DATA UNDER STUDY Block Start
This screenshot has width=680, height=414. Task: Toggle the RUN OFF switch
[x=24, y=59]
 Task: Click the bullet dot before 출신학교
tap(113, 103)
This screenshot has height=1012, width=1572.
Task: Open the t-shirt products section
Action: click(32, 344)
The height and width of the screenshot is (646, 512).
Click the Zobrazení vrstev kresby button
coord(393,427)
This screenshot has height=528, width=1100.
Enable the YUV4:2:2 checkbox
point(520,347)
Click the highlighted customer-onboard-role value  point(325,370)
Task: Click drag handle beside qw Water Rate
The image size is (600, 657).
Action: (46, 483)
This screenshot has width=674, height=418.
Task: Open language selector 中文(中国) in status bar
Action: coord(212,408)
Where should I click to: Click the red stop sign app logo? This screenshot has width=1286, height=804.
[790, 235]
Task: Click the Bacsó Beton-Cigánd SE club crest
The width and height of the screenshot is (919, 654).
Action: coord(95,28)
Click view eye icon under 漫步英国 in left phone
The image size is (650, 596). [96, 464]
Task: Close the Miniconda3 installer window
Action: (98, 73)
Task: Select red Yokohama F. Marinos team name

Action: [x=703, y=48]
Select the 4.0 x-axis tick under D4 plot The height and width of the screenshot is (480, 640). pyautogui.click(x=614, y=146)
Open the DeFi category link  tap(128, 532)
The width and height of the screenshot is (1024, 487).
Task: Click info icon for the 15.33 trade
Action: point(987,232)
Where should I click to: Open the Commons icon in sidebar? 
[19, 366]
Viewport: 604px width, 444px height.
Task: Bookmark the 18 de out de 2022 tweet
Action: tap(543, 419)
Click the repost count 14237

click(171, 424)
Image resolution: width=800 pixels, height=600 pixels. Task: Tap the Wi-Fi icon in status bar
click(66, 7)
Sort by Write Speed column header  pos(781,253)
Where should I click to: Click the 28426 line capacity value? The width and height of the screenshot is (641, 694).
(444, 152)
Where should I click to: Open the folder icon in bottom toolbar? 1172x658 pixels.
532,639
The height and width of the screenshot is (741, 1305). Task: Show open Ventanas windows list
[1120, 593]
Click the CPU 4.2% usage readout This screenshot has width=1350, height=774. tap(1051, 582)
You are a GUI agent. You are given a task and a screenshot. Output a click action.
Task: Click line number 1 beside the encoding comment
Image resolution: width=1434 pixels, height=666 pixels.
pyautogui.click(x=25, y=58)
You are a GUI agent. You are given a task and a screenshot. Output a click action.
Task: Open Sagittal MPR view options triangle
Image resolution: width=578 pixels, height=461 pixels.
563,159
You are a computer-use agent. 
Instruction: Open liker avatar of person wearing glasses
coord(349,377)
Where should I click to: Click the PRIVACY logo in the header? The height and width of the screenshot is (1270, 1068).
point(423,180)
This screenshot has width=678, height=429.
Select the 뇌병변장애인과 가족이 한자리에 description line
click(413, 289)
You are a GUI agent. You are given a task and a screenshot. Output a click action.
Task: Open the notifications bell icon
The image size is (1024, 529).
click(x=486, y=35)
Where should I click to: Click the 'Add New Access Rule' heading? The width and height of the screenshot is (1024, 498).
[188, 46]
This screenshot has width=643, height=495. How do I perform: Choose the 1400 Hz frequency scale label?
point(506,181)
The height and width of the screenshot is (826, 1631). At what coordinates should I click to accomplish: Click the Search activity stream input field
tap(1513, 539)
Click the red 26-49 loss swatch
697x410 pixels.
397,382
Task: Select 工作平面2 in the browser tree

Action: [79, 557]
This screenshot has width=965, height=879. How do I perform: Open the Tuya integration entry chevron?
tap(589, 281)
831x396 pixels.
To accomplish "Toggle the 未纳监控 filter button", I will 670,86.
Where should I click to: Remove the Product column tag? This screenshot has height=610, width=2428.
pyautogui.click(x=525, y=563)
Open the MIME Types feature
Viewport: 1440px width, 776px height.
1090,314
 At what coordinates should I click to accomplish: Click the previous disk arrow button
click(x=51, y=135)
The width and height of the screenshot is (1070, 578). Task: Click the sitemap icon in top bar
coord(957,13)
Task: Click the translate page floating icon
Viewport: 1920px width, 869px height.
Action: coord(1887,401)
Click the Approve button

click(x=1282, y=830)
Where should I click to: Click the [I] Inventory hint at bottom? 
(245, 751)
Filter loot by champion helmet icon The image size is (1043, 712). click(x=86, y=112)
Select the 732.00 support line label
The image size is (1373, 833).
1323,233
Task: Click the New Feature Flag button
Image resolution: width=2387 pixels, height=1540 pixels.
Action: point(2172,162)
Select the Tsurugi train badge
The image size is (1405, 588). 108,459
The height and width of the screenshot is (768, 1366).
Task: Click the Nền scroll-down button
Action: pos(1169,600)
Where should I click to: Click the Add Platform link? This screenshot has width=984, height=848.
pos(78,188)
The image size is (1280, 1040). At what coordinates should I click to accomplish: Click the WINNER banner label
DATA UNDER STUDY Block End
- WORK ORDER
Locate the lines above that hold the word "beside". Show every one of them.

- ANSWER SECTION
Task: Click drag handle beside qw Water Rate
Task: Click line number 1 beside the encoding comment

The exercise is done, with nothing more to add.